*PAGE TEXT:*
Thanks Brian for clearing this. 

So whenever we enable hyperthreading or VT, it will show 2*number of cores as logical processors ?

June 30th, 2015 3:20pm

No, hyperthreading is different from VT. VT enables the hardware virtualization capability of a CPU. That is required to run type-1 hypervisors like Hyper-V or ESXi.  There is special Virtualization Technology (hence, VT) on some CPUs that allow type-1 hypervisors better access to the hardware, allowing many hypervisor functions to be performed directly to the hardware. Type-2 hypervisors like VMware Workstation run as a service or application on top of an operating system and pass all hardware requests to its underlying operating system. They do not exploit, nor require, the capabilities of VT.

*RECORDED INFORMATION:*
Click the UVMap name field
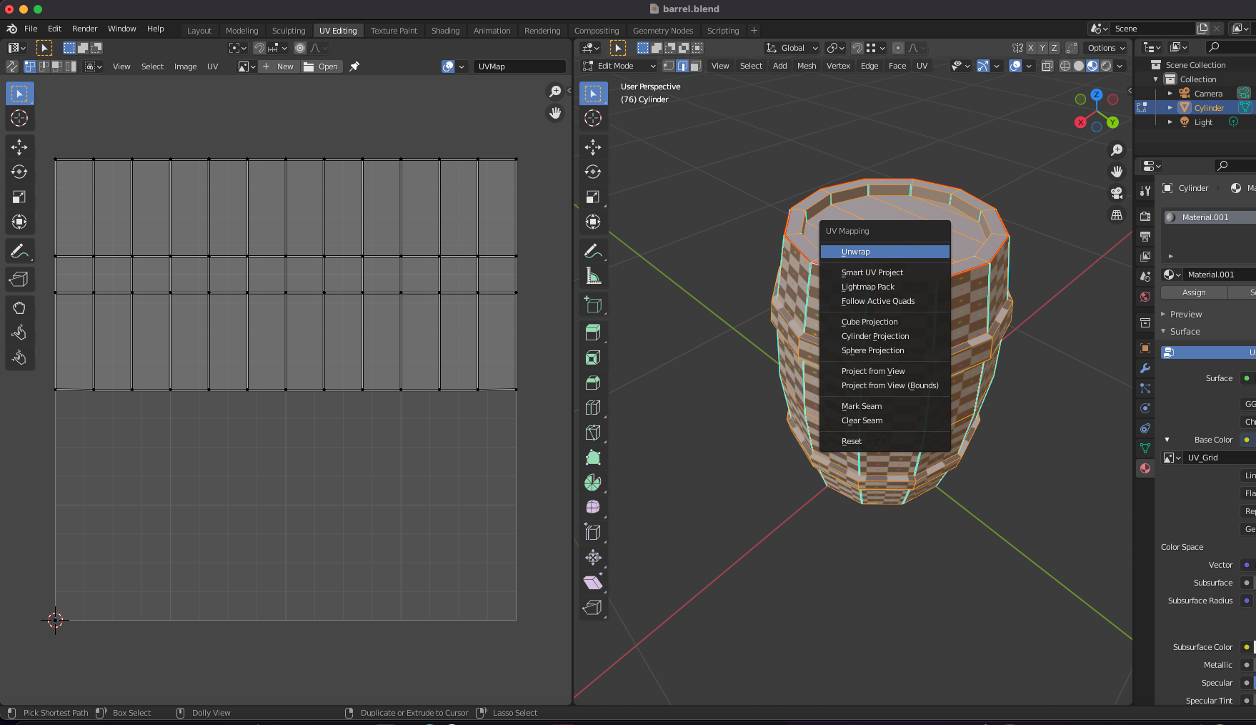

*TASKS:*
(1) Reproduce word for word the passage of the hyperthreading discussion between "June 30th, 2015" and "capabilities of VT.", inclusive.
(2) Write the next part of the hyperthreading discussion, picking up after its final sentence.
The listing has no connection to the hyperthreading discussion.

*THE REPLIES:*
(1)
June 30th, 2015 3:20pm

No, hyperthreading is different from VT. VT enables the hardware virtualization capability of a CPU. That is required to run type-1 hypervisors like Hyper-V or ESXi.  There is special Virtualization Technology (hence, VT) on some CPUs that allow type-1 hypervisors better access to the hardware, allowing many hypervisor functions to be performed directly to the hardware. Type-2 hypervisors like VMware Workstation run as a service or application on top of an operating system and pass all hardware requests to its underlying operating system. They do not exploit, nor require, the capabilities of VT.

(2)
Hyperthreading is a 'trick' used by the chip vendors to create an extra execution 'thread' on a single core.  As Brian said, it does not double the capabilities of the core because it is actually sharing a lot of individual components that can only perform one function at a time.  But, it can do things like instruction setup.  So while the core is executing an instruction that it already set up, the hyperthread can be setting up another instruction.  But there is only a single place on the core that can execute the instruction, so it has to wait for the currently executing instruction to complete.  You will hear a wide range of how much performance benefit you can potentially see from hyperthreading, but it is generally well south of 25%.  And some applications do not run very well at all if they are run in a hyperthreaded environment.  Therefore, you will sometimes find recommendation to disable hyperthreading, but you still have VT enabled.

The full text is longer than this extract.